As recent events reinforce, dismantling the Office of the Special Envoy for Guantanamo Closure at the Department of State was not such a good idea. Although obscured by the political dimensions of its name, the GTMO Closure Office (or S/GC) was responsible for work that remains vitally important to our national security —even in the Trump administration and even in the face of President Donald Trump’s pledge to “load GTMO up with bad dudes.” For eight years, until its closing, the office had primary responsibility for negotiating all detainee transfers, including those pursuant to court order or plea agreements. The office also had primary responsibility for monitoring and supporting previous detainee transfers, including conducting the diplomacy necessary to ensure that such transfers are successful. Today, the office is all but closed, with its responsibilities scattered and diffused without being formally reassigned. The one staff member still on its books has been reassigned elsewhere in the State Department.
In recent weeks, Trump administration failures have brought into focus the responsibilities previously assigned to S/GC and now apparently unassigned within the State Department. In February, Ahmed al Darbi was to be transferred to Saudi Arabia in fulfillment of a plea agreement, but as of today, he remains at GTMO. And, last week, Senegal apparently deported either one or both of the Libyan-national former GTMO detainees resettled there two years ago.
At the same time—and notwithstanding unfulfilled campaign pledges—malaise seems to permeate the rest of GTMO policy. The detainee population is 41, just as it was on the day President Trump took office. The five men whom the United States already determined could be transferred, subject to appropriate security measures, remain in detention at a cost of more than $10 million per detainee per year. And, although the parole-like Periodic Review Board (PRB) continues to operate, a growing list of overdue determinations suggests dysfunction and a lack of adherence to a controlling Executive Order.
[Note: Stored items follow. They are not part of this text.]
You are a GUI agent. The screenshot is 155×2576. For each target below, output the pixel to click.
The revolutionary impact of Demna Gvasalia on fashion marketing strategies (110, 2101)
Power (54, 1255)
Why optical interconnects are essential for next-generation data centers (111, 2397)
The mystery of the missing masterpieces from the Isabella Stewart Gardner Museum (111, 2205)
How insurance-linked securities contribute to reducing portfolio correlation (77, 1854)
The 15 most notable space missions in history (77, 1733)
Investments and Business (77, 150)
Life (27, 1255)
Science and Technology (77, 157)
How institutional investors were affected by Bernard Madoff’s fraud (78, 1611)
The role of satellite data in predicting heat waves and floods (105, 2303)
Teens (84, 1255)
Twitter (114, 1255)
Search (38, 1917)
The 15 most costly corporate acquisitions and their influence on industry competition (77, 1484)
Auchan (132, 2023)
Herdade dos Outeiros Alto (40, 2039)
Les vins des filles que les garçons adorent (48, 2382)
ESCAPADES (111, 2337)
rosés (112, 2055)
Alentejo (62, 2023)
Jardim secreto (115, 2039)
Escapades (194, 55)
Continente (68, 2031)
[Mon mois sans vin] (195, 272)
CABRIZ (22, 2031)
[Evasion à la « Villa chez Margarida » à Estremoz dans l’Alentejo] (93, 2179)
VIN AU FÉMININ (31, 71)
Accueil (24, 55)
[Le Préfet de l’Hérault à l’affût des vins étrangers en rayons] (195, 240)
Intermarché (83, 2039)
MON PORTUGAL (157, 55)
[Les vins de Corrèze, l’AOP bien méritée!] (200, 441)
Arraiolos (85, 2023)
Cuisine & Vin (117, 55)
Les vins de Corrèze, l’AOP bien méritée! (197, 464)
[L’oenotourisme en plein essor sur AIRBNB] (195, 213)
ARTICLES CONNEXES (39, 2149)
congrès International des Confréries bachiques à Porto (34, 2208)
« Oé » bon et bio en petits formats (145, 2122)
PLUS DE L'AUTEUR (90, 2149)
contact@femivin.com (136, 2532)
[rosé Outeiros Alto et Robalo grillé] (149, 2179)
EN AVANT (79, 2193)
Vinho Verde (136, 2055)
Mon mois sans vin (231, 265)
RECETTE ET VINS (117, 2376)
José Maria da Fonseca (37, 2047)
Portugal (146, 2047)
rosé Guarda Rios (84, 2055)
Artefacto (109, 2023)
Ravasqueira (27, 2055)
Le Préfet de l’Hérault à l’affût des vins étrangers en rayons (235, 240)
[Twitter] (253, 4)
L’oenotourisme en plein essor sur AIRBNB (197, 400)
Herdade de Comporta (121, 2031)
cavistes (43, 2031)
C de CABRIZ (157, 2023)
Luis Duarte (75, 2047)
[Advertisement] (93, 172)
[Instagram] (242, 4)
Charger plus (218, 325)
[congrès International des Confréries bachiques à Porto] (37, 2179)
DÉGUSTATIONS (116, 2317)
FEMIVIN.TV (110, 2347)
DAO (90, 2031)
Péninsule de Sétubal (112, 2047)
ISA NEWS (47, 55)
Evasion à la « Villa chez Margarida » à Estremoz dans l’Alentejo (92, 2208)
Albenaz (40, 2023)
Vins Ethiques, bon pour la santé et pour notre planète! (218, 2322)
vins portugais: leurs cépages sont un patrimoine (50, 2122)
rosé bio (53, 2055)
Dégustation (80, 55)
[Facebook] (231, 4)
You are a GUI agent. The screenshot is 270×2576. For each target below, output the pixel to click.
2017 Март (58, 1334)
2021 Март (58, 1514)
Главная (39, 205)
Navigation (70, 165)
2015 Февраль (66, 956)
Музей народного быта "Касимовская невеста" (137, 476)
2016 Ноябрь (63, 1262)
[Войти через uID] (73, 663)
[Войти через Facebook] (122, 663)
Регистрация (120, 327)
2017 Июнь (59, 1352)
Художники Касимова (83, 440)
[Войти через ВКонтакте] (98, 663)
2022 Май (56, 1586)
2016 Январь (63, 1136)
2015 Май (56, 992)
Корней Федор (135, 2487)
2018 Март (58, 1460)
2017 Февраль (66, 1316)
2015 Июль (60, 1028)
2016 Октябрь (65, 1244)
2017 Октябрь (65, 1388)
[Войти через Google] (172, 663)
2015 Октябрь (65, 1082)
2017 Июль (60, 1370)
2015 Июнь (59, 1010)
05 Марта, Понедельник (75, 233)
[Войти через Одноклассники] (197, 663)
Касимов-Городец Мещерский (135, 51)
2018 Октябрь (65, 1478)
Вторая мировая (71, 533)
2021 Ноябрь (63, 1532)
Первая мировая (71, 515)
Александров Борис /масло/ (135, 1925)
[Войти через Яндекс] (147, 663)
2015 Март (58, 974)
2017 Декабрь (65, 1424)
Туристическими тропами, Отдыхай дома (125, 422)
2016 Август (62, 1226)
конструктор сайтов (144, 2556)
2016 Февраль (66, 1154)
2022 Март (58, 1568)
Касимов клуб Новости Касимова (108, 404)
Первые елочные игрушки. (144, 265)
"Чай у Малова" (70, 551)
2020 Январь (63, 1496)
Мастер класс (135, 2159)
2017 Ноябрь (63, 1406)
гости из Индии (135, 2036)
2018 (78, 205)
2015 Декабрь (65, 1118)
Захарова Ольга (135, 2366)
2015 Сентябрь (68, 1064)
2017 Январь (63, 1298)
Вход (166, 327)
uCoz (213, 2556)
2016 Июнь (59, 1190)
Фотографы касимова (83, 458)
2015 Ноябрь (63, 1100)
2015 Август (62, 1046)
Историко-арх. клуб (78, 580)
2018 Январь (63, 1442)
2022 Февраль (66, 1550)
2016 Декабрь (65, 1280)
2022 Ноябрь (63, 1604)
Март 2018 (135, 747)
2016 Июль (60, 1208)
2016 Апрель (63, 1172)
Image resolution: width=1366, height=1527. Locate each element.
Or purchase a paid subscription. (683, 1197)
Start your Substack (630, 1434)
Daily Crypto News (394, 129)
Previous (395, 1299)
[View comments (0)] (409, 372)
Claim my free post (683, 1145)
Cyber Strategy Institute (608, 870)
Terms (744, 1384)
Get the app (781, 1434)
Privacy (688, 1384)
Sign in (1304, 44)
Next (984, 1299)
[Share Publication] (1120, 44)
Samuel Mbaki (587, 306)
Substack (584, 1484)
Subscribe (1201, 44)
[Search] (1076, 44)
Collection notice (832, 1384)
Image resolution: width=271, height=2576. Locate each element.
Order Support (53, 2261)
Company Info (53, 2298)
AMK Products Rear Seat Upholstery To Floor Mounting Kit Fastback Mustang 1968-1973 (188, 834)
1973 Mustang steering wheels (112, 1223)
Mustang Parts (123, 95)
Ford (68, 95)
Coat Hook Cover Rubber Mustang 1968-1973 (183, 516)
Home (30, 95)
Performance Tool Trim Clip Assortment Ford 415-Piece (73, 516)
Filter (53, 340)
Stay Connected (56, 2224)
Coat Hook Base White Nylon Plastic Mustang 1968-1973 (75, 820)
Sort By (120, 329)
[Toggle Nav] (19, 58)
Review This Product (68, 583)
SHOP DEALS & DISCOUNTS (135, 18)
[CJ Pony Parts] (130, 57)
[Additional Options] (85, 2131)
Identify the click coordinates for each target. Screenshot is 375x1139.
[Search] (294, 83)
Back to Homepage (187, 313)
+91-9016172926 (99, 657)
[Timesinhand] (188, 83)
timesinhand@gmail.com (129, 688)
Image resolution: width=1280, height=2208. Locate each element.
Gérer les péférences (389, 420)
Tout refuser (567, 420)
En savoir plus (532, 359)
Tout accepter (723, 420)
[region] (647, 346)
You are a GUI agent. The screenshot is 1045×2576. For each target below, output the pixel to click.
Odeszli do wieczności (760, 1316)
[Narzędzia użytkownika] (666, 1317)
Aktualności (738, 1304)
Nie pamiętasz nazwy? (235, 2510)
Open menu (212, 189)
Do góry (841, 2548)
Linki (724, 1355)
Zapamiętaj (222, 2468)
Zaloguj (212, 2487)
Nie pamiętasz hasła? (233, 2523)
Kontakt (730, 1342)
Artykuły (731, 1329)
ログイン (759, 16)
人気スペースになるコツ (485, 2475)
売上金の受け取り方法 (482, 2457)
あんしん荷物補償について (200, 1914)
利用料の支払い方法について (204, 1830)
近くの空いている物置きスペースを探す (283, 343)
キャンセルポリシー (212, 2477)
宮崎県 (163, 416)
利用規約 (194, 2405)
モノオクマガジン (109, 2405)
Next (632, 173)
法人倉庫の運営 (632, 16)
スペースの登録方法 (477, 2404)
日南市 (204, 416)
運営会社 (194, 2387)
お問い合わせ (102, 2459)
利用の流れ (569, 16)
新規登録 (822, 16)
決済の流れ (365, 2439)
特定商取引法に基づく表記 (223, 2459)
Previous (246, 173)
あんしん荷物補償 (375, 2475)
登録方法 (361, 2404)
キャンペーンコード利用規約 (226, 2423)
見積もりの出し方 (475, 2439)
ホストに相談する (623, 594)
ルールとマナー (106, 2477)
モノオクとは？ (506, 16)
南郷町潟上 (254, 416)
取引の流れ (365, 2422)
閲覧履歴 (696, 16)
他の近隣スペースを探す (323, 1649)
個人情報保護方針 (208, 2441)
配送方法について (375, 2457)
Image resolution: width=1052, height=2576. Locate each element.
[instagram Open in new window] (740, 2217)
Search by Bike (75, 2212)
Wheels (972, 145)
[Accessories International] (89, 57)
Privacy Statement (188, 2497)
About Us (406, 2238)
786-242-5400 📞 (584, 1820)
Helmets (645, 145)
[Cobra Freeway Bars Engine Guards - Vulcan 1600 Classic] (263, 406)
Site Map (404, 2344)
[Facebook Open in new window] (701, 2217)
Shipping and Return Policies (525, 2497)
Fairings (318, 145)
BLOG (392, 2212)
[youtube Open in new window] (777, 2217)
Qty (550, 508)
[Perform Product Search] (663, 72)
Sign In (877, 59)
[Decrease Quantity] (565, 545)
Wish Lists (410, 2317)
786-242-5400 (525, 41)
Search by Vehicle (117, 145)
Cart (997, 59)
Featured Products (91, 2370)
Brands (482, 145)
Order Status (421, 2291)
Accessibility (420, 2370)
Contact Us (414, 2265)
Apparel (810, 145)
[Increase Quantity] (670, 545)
At a surface level, these facts suggest that disbanding the State Department’s GTMO Closure Office was shortsighted and has yielded inefficiency. Deeper consideration, however, reveals that dismantling the GTMO Closure Office has already damaged—and will continue to damage—U.S. national security. S/GC’s responsibilities for GTMO-related issues have been scattered, defaulting to regional bureaus and embassies unfamiliar with the issue set. The government’s primary reservoir of expertise on GTMO detainee transfer frameworks has been dispersed, hobbling its ability to quickly respond to GTMO-related challenges. And, the loss of institutional memory associated with the office’s closure suggests that the U.S. government’s error is not easily recoverable. Worse, it is difficult to escape the conclusion that these effects are the result of unthinking self-sabotage by political leaders who reflexively abjure the previous administration’s policies.
S/GC functioned as the U.S. government’s hub for GTMO policy
Al Darbi’s continued detention at GTMO is a clear example of the pitfalls of disbanding S/GC. Pursuant to a 2014 plea agreement before the GTMO military commissions, under which al Darbi agreed to, inter alia, testify against other GTMO detainees, he was supposed to be transferred to Saudi Arabia to complete his sentence by February 20, 2018. But the U.S. government has not held up its end of the bargain, so al Darbi remains at GTMO. This failure is problematic on a number of levels. It raises serious doubts about the U.S. government’s ability to keep its word (including to foreign partners) and undercuts the viability of military commissions plea agreement, dealing yet another blow to that troubled system.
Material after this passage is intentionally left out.